Just checking the weather forecast for travelling and came across this nice example of a (diachronic) uncertainty representation – notice how the uncertainty range changes the further you look into the future: http://twitpic.com/95ticn
@ Brigitte. Yes, I was making a slightly different point (poorly expressed). Controversy/uncertainty is one ‘moment’ at the frontier of scientific change, but change also produces what Randall Collins and Stephen Turner call temporary ‘settlements’, which alsmanage consequences for policy. By characterising science in terms of controversy this provides ammunition to those who wish to undermine the achieved settlements as the basis of policy. So, in relation to global warming, initial controversy gave rise to a temporary settlement and it is that area of consensus that has been subjected to deliberate attack by special interests. None of this is helped by a general neo-liberal approach to science policy and universities.
I see what you mean. The tension between (and political use of) controversy (in the guise of uncertainty) and consensus in the formation of climate change policy is certainly at the nub of many problems, as outlined by you.
I was having a similar interesting discussion about the use of uncertainty in science the other day. There was a view that the term uncertainty is often used as a euphemism for ignorance, which is actually closer to the reality, but less palatable! I thought it would be interesting to look at the two words together in this context?
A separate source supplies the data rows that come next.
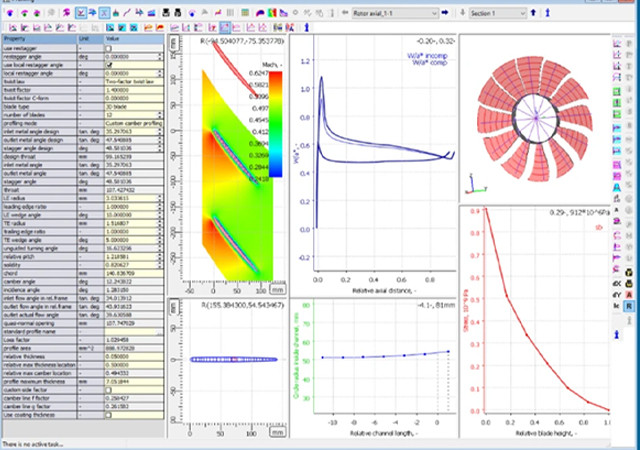Click the padlock icon in right toolbar
The height and width of the screenshot is (450, 640).
pyautogui.click(x=629, y=270)
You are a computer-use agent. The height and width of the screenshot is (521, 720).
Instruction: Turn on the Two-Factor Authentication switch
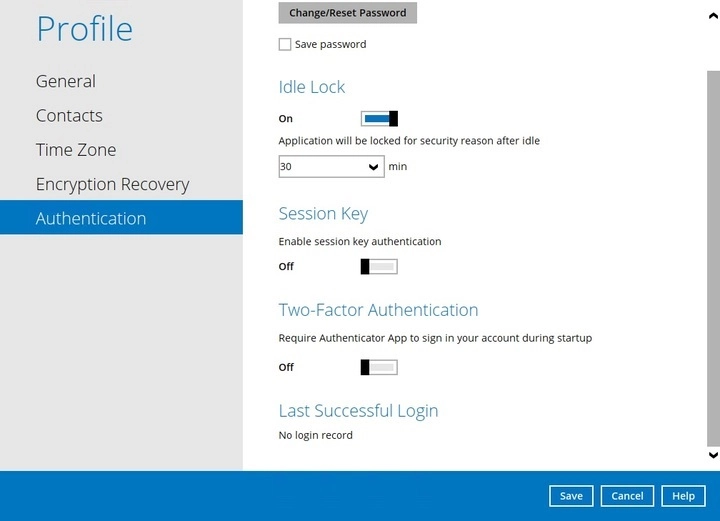(x=379, y=368)
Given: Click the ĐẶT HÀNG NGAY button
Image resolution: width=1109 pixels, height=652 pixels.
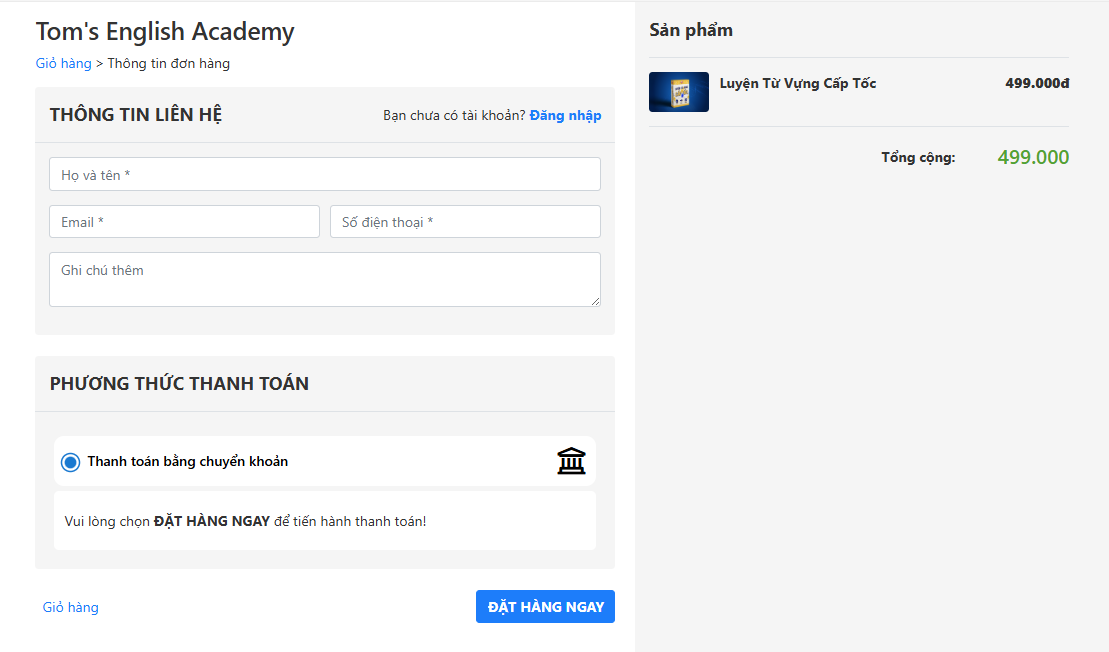Looking at the screenshot, I should coord(545,607).
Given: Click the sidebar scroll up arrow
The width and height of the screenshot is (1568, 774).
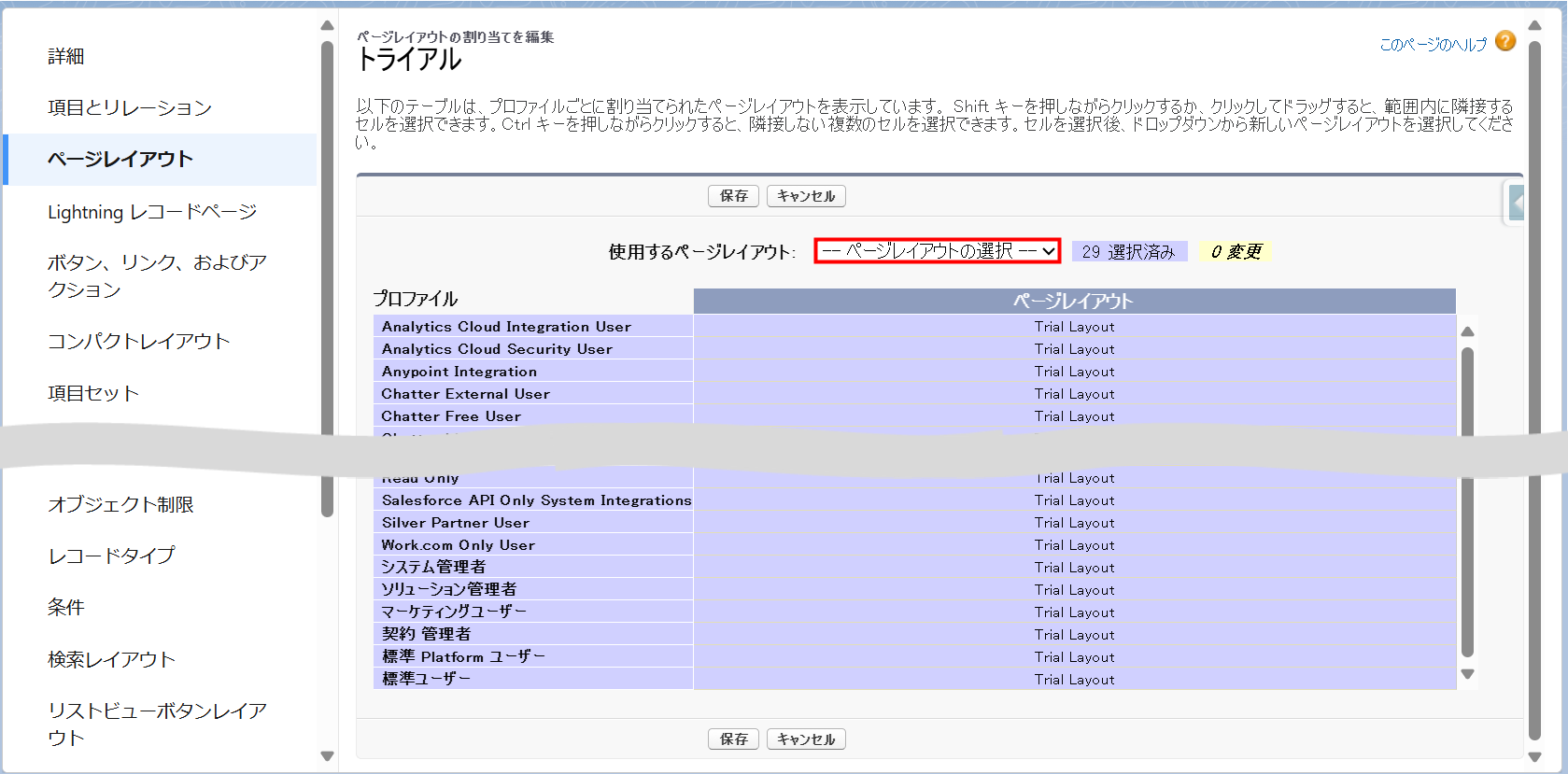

Yes, absolutely. I think we have to think much more about the issue of the euphemistic use of uncertainty and the euphemistic and other uses of its quasi-synonyms, such as doubt, ignorance, imprecision etc. And again one has to be very careful in not conflating the use of uncertainty in one sphere of discourse with that in another or to build arguments on such conflations. Here are a few reflections on conflation of uncertainty with ignorance: http://www.carbonbrief.org/blog/2012/04/climate-scientists-take-on-lindzen
Yes, Brian Wynne has long made the point that uncertainty in climate models is not the automatic friend of sceptics. Based on his sociological work with colleagues in the 1990s, he has argued that the standard climate-sensitivity range of 1.5-4.5 degC (this was extended upwards in the 2000s), was a social judgment shaped partly by assumptions of what policymakers could handle. A ‘settlement’, as John suggests (though only in Europe), but one that may have under-stated the risks of abrupt change even as it becomes subject to the ‘dogmatic amplification of doubt’ to use Wynne’s words. All of which means the challenge is not only about how to communicate uncertainty in the scientific sense and avoid conflations with everyday meanings, but to get across the point that we shouldn’t have to rely on science alone to justify policy or public action.
Many thanks for this comment! I vaguely remembered the Brian Wynne thing when writing the blog, but not quite enough! Of course it’s not just a matter of mediating between various languages of uncertainty, although, as a linguist, I think that’s important; the challenge is, as always, to find political solutions based in part, but of course only in part, on science. Decision making is tough, individually and collectively. And things will probably get tougher with increasing (and interrelated) social, scientific and climatic uncertainties.